Records for pointing at text and elements
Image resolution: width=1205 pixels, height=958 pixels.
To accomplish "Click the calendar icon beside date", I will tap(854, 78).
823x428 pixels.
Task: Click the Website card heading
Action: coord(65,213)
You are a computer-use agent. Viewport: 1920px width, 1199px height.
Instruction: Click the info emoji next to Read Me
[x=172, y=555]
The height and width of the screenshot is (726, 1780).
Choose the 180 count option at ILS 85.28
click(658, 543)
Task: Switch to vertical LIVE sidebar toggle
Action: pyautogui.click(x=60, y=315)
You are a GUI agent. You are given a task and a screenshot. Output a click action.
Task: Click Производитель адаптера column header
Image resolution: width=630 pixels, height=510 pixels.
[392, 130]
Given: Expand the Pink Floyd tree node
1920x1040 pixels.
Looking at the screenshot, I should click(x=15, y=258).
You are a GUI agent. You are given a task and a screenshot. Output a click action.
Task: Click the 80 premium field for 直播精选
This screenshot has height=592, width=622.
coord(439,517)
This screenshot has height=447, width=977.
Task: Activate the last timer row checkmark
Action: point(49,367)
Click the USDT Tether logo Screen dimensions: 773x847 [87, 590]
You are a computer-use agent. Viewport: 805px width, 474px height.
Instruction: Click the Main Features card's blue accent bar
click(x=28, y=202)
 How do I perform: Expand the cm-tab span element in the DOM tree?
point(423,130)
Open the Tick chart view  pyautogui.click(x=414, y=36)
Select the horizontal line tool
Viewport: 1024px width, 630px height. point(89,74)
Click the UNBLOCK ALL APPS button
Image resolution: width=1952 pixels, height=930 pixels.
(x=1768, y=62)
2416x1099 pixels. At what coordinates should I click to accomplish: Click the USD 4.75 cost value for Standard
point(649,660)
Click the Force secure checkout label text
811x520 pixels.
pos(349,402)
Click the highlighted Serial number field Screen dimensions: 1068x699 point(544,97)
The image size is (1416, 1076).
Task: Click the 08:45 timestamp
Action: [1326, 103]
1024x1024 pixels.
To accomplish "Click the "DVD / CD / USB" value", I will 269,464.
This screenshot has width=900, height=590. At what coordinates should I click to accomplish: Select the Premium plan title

What you will do ▸ Reproduce verbatim the records above, beginning with the line that contains "Select the horizontal line tool" and ending after the line that contains "I will 269,464.".

The response ▸
Select the horizontal line tool
Viewport: 1024px width, 630px height. point(89,74)
Click the UNBLOCK ALL APPS button
Image resolution: width=1952 pixels, height=930 pixels.
(x=1768, y=62)
2416x1099 pixels. At what coordinates should I click to accomplish: Click the USD 4.75 cost value for Standard
point(649,660)
Click the Force secure checkout label text
811x520 pixels.
pos(349,402)
Click the highlighted Serial number field Screen dimensions: 1068x699 point(544,97)
The image size is (1416, 1076).
Task: Click the 08:45 timestamp
Action: [1326, 103]
1024x1024 pixels.
To accomplish "Click the "DVD / CD / USB" value", I will 269,464.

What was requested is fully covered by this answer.